§ **Texto para leer**
++++++

Los tubos se desprendieron por la potencia del agua. En cuestión de minutos se estaba inundando la cocina y la sala. Era la segunda vez que pasaba en el apartamento donde vivía. La primera vez había sido terrible. Me avisaron minutos antes de abordar un avión. Esa noche había dormido en la casa de mi exnovio porque me quedaba cerca del aeropuerto. Me devolví como pude con la enorme preocupación de mis gatos que los había dejado solos. Mi ex llegó al rescate, me ayudó a arreglar la llave rota y a secar el apartamento. Se quedó solo esperando al plomero mientras yo debía tomar un avión por temas laborales.

Así que mi primera reacción ante una segunda catástrofe fue, por supuesto, llamar a mi ex. Y eso fue lo que detonó que decidiera arrancar mis cadenas de mi relación pasada. Entendí que estaba atada a él meses después de que acabara nuestra relación. Atada incluso hasta para que resolviera asuntos como la tubería de mi casa. Me di cuenta de que ya no era su tiempo, su presencia, su aprecio hacia mí o su paciencia lo que extrañaba, también eran sus labores de todero.

Lo extrañaba con todas las fuerzas de mi alma negra, oscura y amargada. Era él quien resolvía mis problemas técnicos y mis inseguridades mentales. Una locura. Seguía atada a él, además, porque cargaba con muchas cosas que quería decirle desde la relación.

Admito que soy pésima para identificar mis emociones que básicamente son descritas por mi familia como: es hora del drama o tiene ‘gadejo’. Bueno, es cierto. Básicamente lloro por todo: Por el mosquito que maté, por la situación del país, por la implementación del acuerdo de paz, por un fantasma que solo quiere recuperar su familia. Ya nada me da miedo ni pesar. Todo me da dolor. Todo me duele. Pues así fue mi relación, un mar de lágrimas que mi ex no pudo lidiar. Yo tampoco.

++++++

§ **Registros**

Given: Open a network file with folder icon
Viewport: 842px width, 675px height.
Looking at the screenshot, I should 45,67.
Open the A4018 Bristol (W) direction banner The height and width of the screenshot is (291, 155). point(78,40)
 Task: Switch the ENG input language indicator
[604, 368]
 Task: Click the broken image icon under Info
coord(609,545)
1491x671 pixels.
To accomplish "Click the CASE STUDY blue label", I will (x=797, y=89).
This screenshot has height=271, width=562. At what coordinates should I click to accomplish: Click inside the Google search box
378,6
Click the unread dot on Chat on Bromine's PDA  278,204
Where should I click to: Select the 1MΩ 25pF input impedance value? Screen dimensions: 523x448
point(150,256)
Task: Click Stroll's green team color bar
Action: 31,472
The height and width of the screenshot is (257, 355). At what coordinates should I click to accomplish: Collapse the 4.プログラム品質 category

++++++

§ **Ejercicio escrito 1**
Copia del texto todo lo que va desde "Los tubos se" hasta "por temas laborales.".
§ **Ejercicio escrito 2**
Resume el texto en dos oraciones.

§ **Respuesta completa 1**
Los tubos se desprendieron por la potencia del agua. En cuestión de minutos se estaba inundando la cocina y la sala. Era la segunda vez que pasaba en el apartamento donde vivía. La primera vez había sido terrible. Me avisaron minutos antes de abordar un avión. Esa noche había dormido en la casa de mi exnovio porque me quedaba cerca del aeropuerto. Me devolví como pude con la enorme preocupación de mis gatos que los había dejado solos. Mi ex llegó al rescate, me ayudó a arreglar la llave rota y a secar el apartamento. Se quedó solo esperando al plomero mientras yo debía tomar un avión por temas laborales.

§ **Respuesta completa 2**
Cuando su apartamento se inundó por segunda vez, su primera reacción fue llamar a su exnovio, y eso le hizo ver que seguía atada a él meses después de terminar la relación. Se dio cuenta de que extrañaba no solo su presencia y su paciencia, sino también que él le resolviera los problemas, y describe esa relación como un mar de lágrimas con el que ninguno de los dos pudo lidiar.